Frases de Honoré de Balzac - As dívidas são bonitas nos m

Frases de Honoré de Balzac - As dívidas são bonitas nos m...


Frases de Honoré de Balzac


As dívidas são bonitas nos moços de vinte e cinco anos; mais tarde, ninguém lhas perdoa.

Honoré de Balzac

Esta citação de Balzac captura a dualidade do tempo sobre as nossas acções. O que é tolerado na juventude torna-se imperdoável na maturidade, revelando como a sociedade julga os erros conforme a idade.

Significado e Contexto

A citação de Balzac contrasta a perceção social das dívidas conforme a idade. Na juventude (aos 25 anos), as dívidas são vistas como 'bonitas' ou toleráveis, talvez porque se associam à inexperiência, à aventura ou à construção de identidade. No entanto, com o avançar da idade, essa tolerância desaparece: as dívidas tornam-se imperdoáveis, simbolizando irresponsabilidade, falta de planeamento ou falha em aprender com os erros. Balzac critica assim a hipocrisia social que desculpa certos comportamentos apenas numa fase específica da vida. Esta reflexão vai além do financeiro, aludindo a 'dívidas' morais ou existenciais. O autor sugere que a sociedade impõe prazos invisíveis para a maturidade, onde os erros juvenis devem ser superados. A frase alerta para a necessidade de crescimento pessoal contínuo, pois o que é aceitável num momento pode tornar-se uma marca negativa mais tarde, afectando a reputação e as relações sociais.

Origem Histórica

Honoré de Balzac (1799-1850) foi um escritor francês do século XIX, conhecido pela sua obra 'A Comédia Humana', que retrata a sociedade francesa pós-Revolução. Viveu numa época de transformações económicas e sociais, onde o capitalismo emergente e as dívidas pessoais eram temas comuns. Balzac, ele próprio com problemas financeiros, explorava frequentemente a relação entre dinheiro, moralidade e status social nas suas obras.

Relevância Atual

Esta frase mantém relevância hoje porque reflecte pressões sociais contemporâneas sobre juventude e responsabilidade. Na era das redes sociais e do consumismo, os jovens enfrentam expectativas para 'viver a vida' e acumular experiências, por vezes através de dívidas (como empréstimos estudantis ou crédito ao consumo). No entanto, à medida que envelhecem, a sociedade exige estabilidade financeira e maturidade, penalizando quem não segue esse padrão. A citação também se aplica a erros não financeiros, como nas carreiras ou relações, onde segundas oportunidades diminuem com a idade.

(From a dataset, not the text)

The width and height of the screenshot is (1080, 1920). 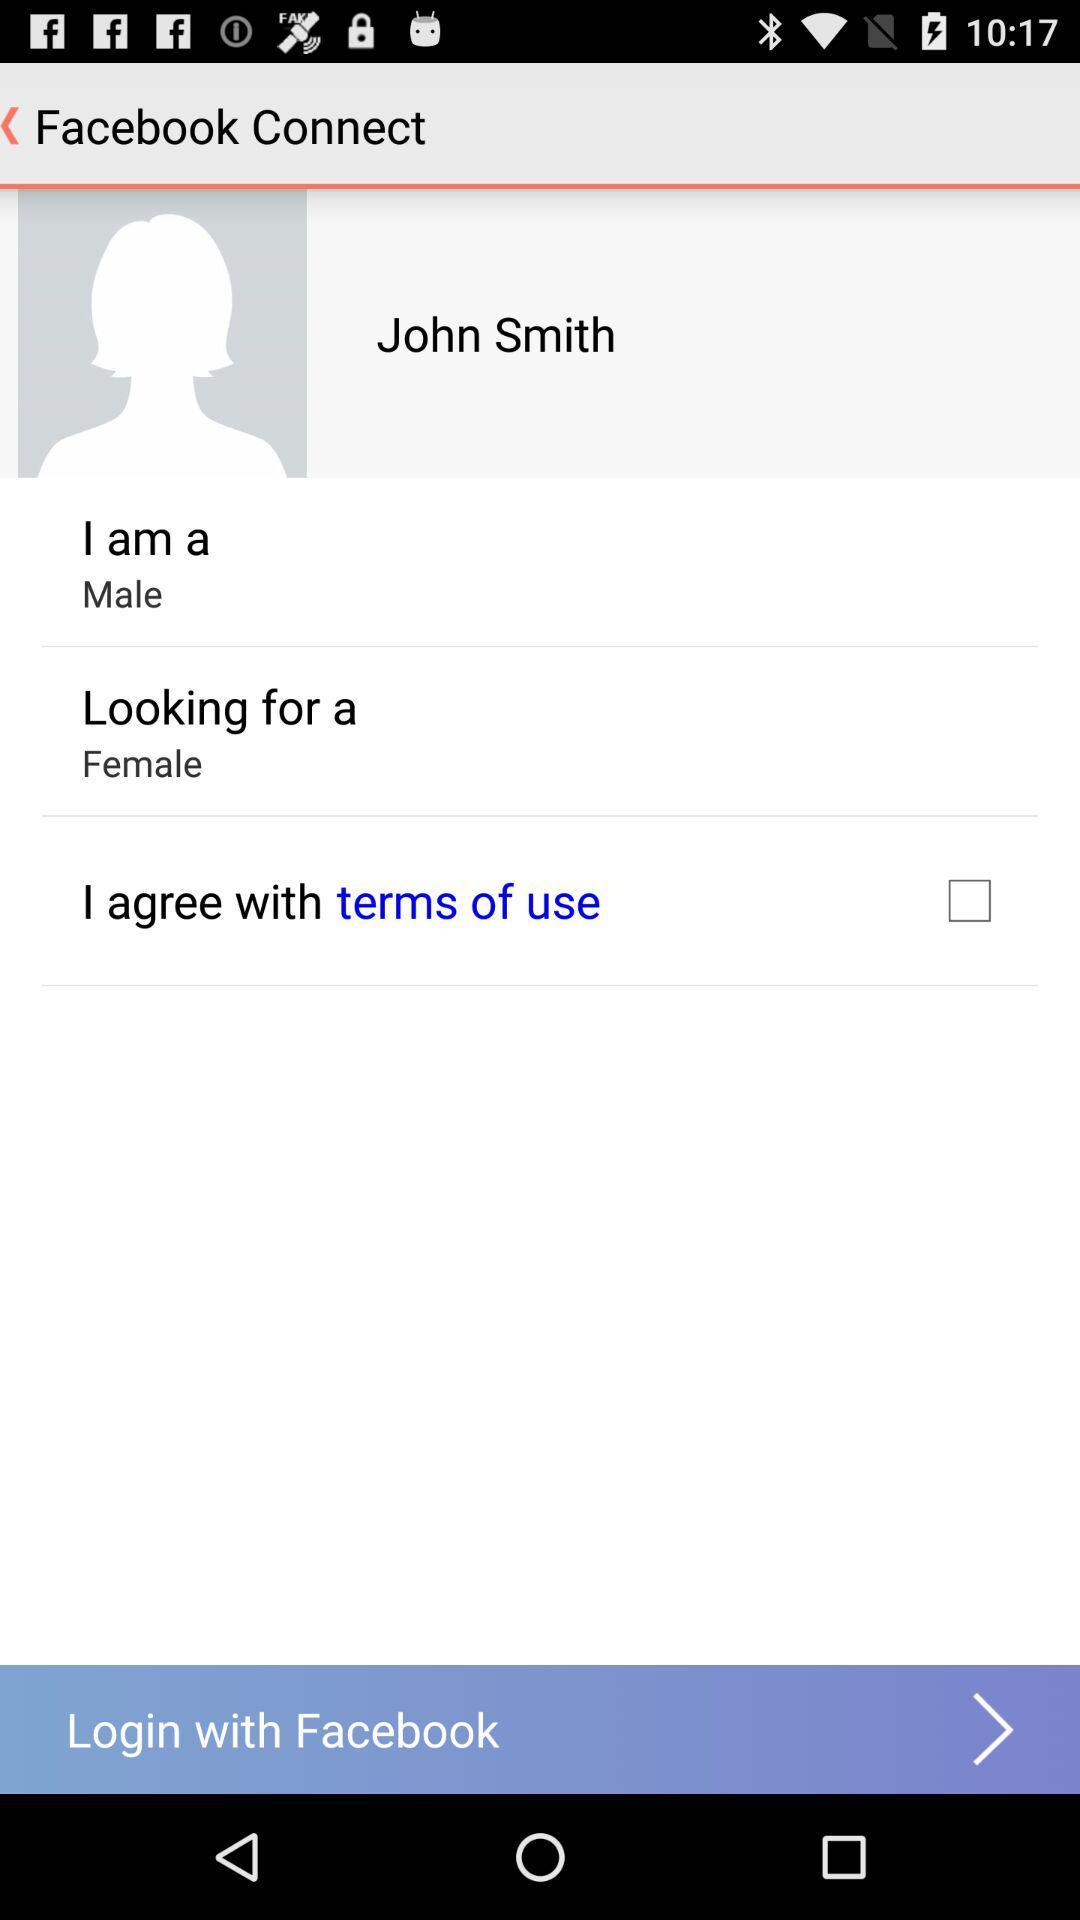 I want to click on app above the i agree with icon, so click(x=141, y=761).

Fonte Original: A citação é atribuída a Honoré de Balzac, possivelmente derivada das suas obras ou correspondência, embora não haja uma fonte única confirmada. É frequentemente citada em antologias de pensamentos sobre juventude e maturidade.

Citação Original: Les dettes sont belles à vingt-cinq ans; plus tard, personne ne les pardonne.

Exemplos de Uso

  • Num debate sobre educação financeira: 'Como dizia Balzac, as dívidas são bonitas aos 25 anos, mas devemos ensinar os jovens a evitá-las para não as carregarem na maturidade.'
  • Numa reflexão sobre carreiras: 'Erros profissionais são tolerados no início, mas, tal como as dívidas de Balzac, tornam-se imperdoáveis se persistirem.'
  • Em conselhos pessoais: 'Aproveita a juventude, mas lembra-te de Balzac: o que é desculpável agora pode custar-te o respeito mais tarde.'

Variações e Sinônimos

  • "A juventude é tempo de errar, a maturidade de corrigir."
  • "O que é graça em jovem, é vício em velho." (Ditado popular)
  • "A sociedade perdoa os excessos da juventude, mas não os da idade madura."

Curiosidades

Balzac era conhecido por acumular dívidas enormes devido ao seu estilo de vida extravagante e investimentos falhados, o que pode ter inspirado esta reflexão pessoal sobre o perdão social.

Perguntas Frequentes

O que significa 'dívidas são bonitas' na citação?
Significa que, na juventude, as dívidas (financeiras ou morais) são vistas com indulgência, como parte natural da aprendizagem e da vivência.
Por que as dívidas se tornam imperdoáveis mais tarde?
Porque, com a idade, a sociedade espera maturidade, responsabilidade e aprendizagem com os erros; dívidas persistentes sugerem falhas de carácter.
Esta citação aplica-se apenas a dinheiro?
Não, Balzac usa 'dívidas' como metáfora para erros ou obrigações em geral, incluindo morais, profissionais ou sociais.
Balzac escreveu isto em que obra?
A citação é atribuída a ele, mas não há uma obra específica confirmada; faz parte do seu legado de pensamentos sobre sociedade e moralidade.